Lors de vos mandats, comment procédez-vous dans les entreprises?

Il existe des missions globales sur le long terme et certaines plus spécifiques. Mais chaque fois, nous regardons en premier lieu ce qui ne va pas et ce qui peut être amélioré rapidement. L’étape primordiale est de faire comprendre aux dirigeants qu’ils doivent changer des choses dans leur comportement ou dans leur organisation, avant de vouloir agir sur l’extérieur.

Prenons l’exemple d’une négociation avec un syndicat sur une convention collective ou des licenciements.

Notre travail est d’aider le décideur à intervenir, en le préparant en amont. Il faut le persuader de suivre un comportement éthique et basé sur la mise en évidence d’objectifs communs. Nous recherchons le consensus, pas forcément le compromis, qui est un pis-aller qui ne satisfait pas vraiment les parties. Le consensus est davantage une solution non forcée pour les protagonistes. Parfois, nous participons aussi directement en tant que médiateurs.

Quels sont les conseils de base que vous pourriez partager?
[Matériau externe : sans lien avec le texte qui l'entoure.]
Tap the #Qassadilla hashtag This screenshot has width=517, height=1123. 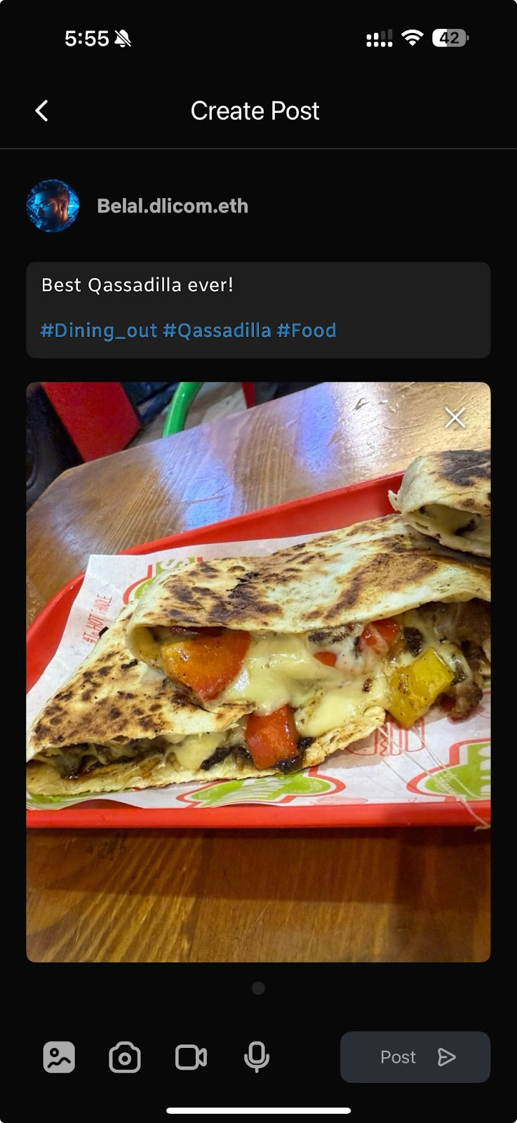coord(217,331)
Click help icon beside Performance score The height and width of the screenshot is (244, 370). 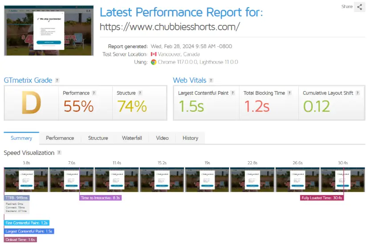94,93
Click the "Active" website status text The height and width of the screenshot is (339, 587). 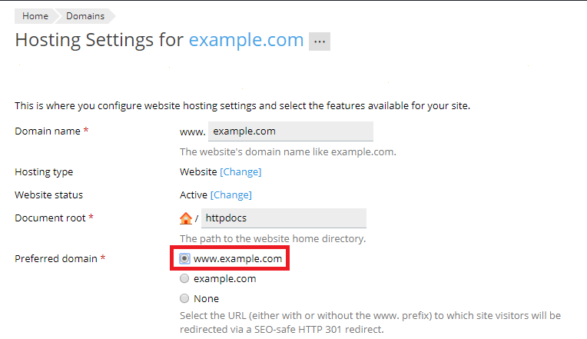pos(194,195)
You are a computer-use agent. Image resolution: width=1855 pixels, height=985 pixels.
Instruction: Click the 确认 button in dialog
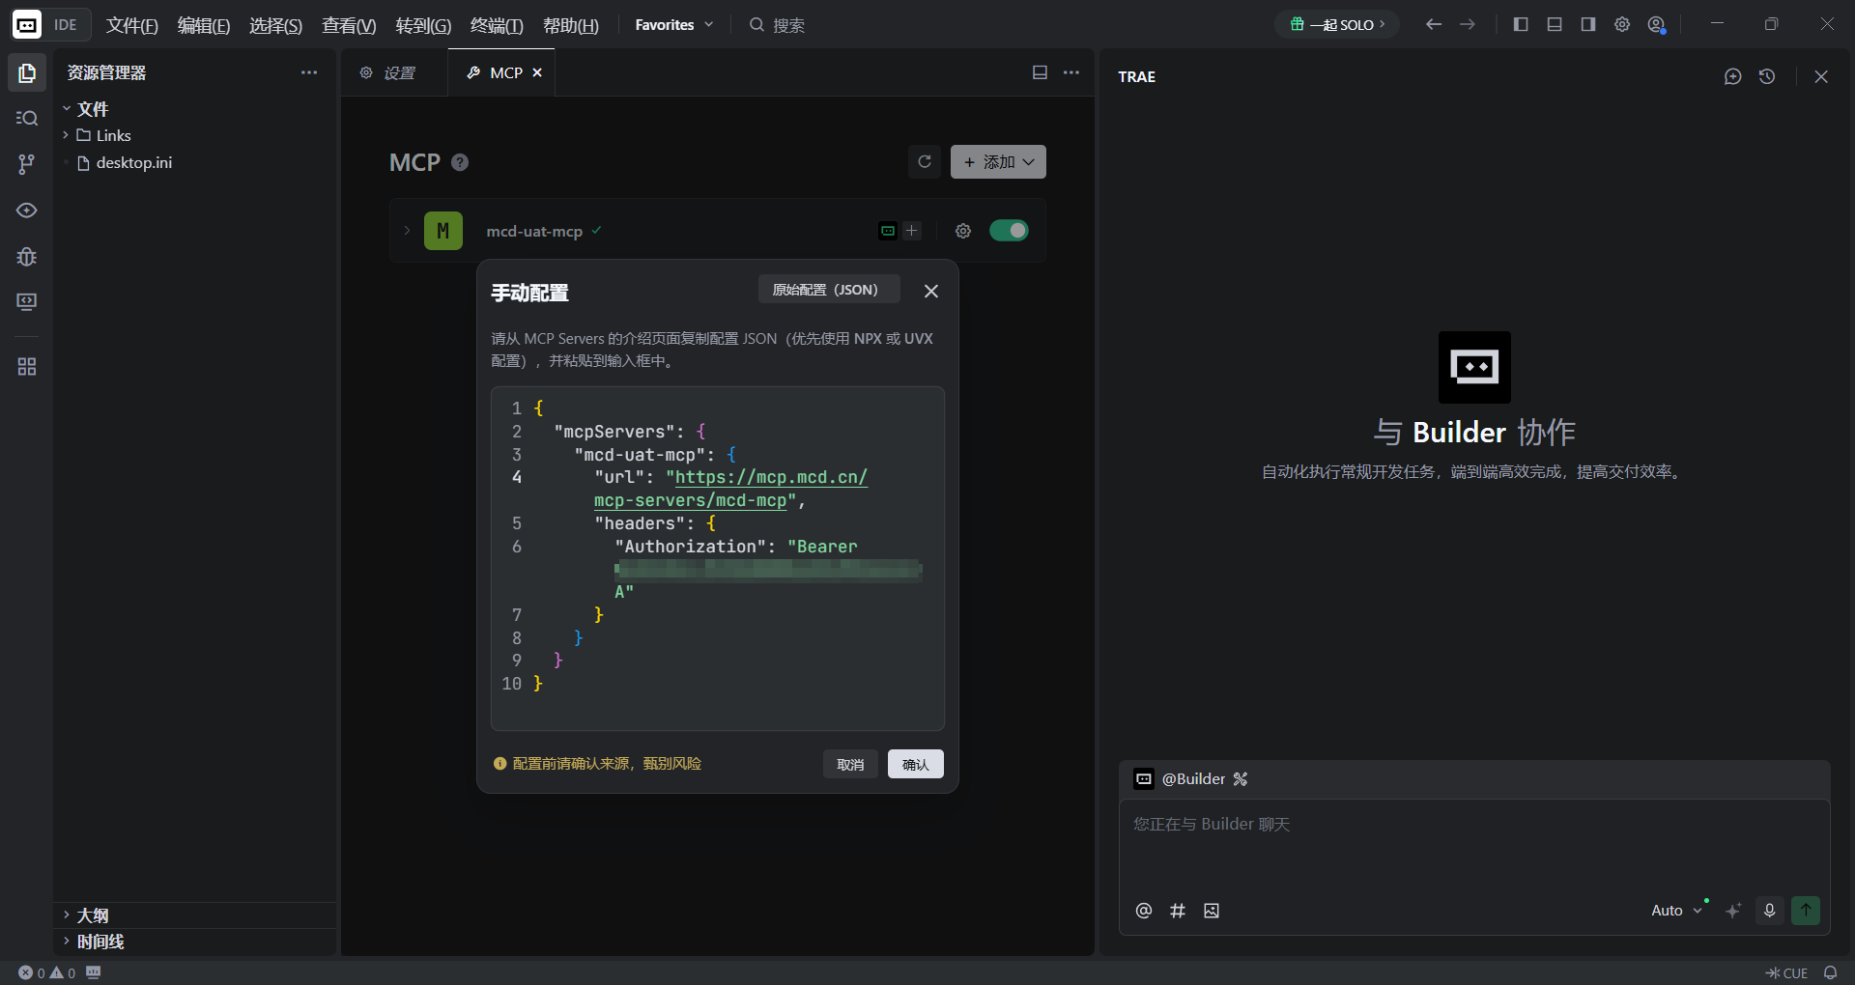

Avant toute négociation, la phase de prise de renseignements est fondamentale. Aujourd’hui, avec les réseaux sociaux, on arrive à presque tout savoir sur son interlocuteur ou sa société. Il faut alors chercher ce qui peut rassembler, idéalement un objectif commun. Ensuite, je préconise la méthode que j’appelle BLOCS. «B» pour «besoin», qui permet de ne pas se focaliser sur les demandes, souvent paravents, mais bien sur les attendus réels de l’interlocuteur. «L» pour «limites», c’est-à-dire connaître celles de notre mandat et se demander si nous sommes la bonne entité pour assurer le dialogue. «O» représente l’«objectif» commun, chiffré, mais également immatériel, comme prendre soin de la confiance mutuelle, la réputation. «C» désigne les «contraintes», celles liées à la culture du vis-à-vis ou liées au temps disponible pour atteindre un accord, ou encore liées aux règlements en vigueur. Enfin, le «S» est celui de la «solution», celle qui doit naturellement apparaître après le travail fourni.

Pourriez-vous nous donner des anecdotes liées à des négociations?

J’ai assisté le patron d’une société spécialisée dans les pièces automobiles lors d’une renégociation de contrat avec un fournisseur. Nous étions trois pour en discuter de notre côté, mais l’autre partie est arrivée à la séance avec 15 personnes pour essayer de nous impressionner par le nombre. Dans notre jargon, nous appelons ces personnes des «sacs de sable». Ils ont fait une grosse erreur, car il nous a suffi de creuser un peu et de mettre en avant les incompétences de chacun d’eux dans ce dossier et de relever leurs failles en faisant ce que l’on appelle du pilonnage ciblé. Ils ont été décrédibilisés et la séance a fini en fiasco pour la partie adverse!

Quels sont vos tarifs?

Ils sont très variables et dépendent évidemment de la mission. Mais pour donner un ordre d’idée, le prix moyen d’une intervention d’un de nos experts durant une journée en entreprise est de 2000 euros.